[Opening DATA EXTRACTS section]

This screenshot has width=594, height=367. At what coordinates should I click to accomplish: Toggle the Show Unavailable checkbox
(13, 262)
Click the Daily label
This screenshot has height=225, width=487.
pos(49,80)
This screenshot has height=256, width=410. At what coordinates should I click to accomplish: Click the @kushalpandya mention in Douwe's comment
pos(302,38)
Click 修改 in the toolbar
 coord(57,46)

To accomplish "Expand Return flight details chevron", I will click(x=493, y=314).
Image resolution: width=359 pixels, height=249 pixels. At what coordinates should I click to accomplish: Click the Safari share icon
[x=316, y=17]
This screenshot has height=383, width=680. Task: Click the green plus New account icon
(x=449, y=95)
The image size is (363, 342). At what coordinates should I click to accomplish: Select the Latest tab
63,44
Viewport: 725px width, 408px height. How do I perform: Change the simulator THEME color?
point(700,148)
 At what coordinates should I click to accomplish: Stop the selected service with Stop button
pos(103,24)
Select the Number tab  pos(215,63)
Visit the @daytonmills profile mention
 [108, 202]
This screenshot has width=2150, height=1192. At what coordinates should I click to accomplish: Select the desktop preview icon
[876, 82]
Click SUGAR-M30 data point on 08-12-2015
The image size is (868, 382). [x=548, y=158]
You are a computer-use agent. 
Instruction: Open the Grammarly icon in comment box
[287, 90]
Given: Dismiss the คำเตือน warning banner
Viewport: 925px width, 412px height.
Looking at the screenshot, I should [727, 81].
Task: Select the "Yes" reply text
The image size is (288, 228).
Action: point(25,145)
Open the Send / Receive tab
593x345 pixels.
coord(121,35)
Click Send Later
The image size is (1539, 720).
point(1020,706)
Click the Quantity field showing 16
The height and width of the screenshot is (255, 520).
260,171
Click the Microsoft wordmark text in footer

[Closing DATA EXTRACTS section]

[WORK REQUIRED]: Every line of the records above needs to be given again exactly.

[RESPONSE BELOW]:
This screenshot has width=594, height=367. At what coordinates should I click to accomplish: Toggle the Show Unavailable checkbox
(13, 262)
Click the Daily label
This screenshot has height=225, width=487.
pos(49,80)
This screenshot has height=256, width=410. At what coordinates should I click to accomplish: Click the @kushalpandya mention in Douwe's comment
pos(302,38)
Click 修改 in the toolbar
 coord(57,46)

To accomplish "Expand Return flight details chevron", I will click(x=493, y=314).
Image resolution: width=359 pixels, height=249 pixels. At what coordinates should I click to accomplish: Click the Safari share icon
[x=316, y=17]
This screenshot has height=383, width=680. Task: Click the green plus New account icon
(x=449, y=95)
The image size is (363, 342). At what coordinates should I click to accomplish: Select the Latest tab
63,44
Viewport: 725px width, 408px height. How do I perform: Change the simulator THEME color?
point(700,148)
 At what coordinates should I click to accomplish: Stop the selected service with Stop button
pos(103,24)
Select the Number tab  pos(215,63)
Visit the @daytonmills profile mention
 [108, 202]
This screenshot has width=2150, height=1192. At what coordinates should I click to accomplish: Select the desktop preview icon
[876, 82]
Click SUGAR-M30 data point on 08-12-2015
The image size is (868, 382). [x=548, y=158]
You are a computer-use agent. 
Instruction: Open the Grammarly icon in comment box
[287, 90]
Given: Dismiss the คำเตือน warning banner
Viewport: 925px width, 412px height.
Looking at the screenshot, I should [727, 81].
Task: Select the "Yes" reply text
The image size is (288, 228).
Action: point(25,145)
Open the Send / Receive tab
593x345 pixels.
coord(121,35)
Click Send Later
The image size is (1539, 720).
point(1020,706)
Click the Quantity field showing 16
The height and width of the screenshot is (255, 520).
260,171
Click the Microsoft wordmark text in footer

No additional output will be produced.